We designed and build out a memory architecture that we are really proud of. We used the critic agent to enrich the logs before they wen't into memory, highlighting errors which could be useful in future runs. We very quickly saw a HUGE improvement in video output quality once we implemented this memory architecture. We knew that fine-tuning the model would require more high-quality data than we had access to or had time to generate/find, so instead we took advantage of the fact that while generating an answer to a question is a high-entropy task, verifying that answer is a much lower-entropy task by adding a critical agent posing as a user to the agent loop. We then summarized the entirety of the execution at the end of each run and saved all of the improvements that the critics feedback were able to cause. Eventually, we were able to disable the critic entirely, massively increasing speed while maintaining the same level of quality, which would not have been possible with GPT-4 without this context.

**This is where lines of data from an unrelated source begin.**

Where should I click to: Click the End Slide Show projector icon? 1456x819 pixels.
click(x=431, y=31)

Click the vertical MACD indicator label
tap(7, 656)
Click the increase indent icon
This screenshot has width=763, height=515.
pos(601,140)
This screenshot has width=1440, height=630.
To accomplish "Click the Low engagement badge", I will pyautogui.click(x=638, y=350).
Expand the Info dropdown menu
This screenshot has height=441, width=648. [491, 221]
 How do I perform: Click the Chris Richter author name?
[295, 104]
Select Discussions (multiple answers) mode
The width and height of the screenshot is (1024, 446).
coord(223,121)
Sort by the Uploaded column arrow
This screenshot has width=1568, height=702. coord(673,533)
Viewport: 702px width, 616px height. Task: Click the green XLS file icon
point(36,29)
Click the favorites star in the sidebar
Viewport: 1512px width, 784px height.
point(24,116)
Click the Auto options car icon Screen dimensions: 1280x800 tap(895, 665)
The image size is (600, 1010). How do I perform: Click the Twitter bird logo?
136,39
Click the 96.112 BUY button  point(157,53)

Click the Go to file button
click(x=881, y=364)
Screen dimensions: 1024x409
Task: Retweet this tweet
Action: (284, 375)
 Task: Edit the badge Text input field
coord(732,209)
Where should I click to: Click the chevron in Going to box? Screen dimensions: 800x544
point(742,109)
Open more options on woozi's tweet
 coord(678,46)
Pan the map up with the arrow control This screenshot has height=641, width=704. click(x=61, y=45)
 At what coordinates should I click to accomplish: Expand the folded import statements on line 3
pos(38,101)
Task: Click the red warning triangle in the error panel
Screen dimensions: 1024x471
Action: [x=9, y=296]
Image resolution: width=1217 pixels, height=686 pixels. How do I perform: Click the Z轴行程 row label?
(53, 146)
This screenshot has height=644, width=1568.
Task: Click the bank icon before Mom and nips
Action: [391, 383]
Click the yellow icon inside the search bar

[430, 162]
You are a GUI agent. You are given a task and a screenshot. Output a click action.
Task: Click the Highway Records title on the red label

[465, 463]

I think also getting over the challenges listed above we are also really proud of- especially since we only got about 3 hours of sleep over the weekend :)

What we learned

We learned A LOT from Treehacks. One takeaway we both agreed on is how valuable incorporating long-term memory with a critic across runs to an LLM can be to performance. But here are some things we each were super excited to have learned:

Mark:

Graphs are fun, but making them in the frontend is harder than it looks, especially if you try to do it yourself
What Owen said

Owen:

"I learned the reason that most apps only have one database"

What's next for GuideStone

GuideStone was already a continuation of an idea from a previous hackathon (idea transformed into something completely different, no code crossover whatsoever), so we are excited to see where it can go from here!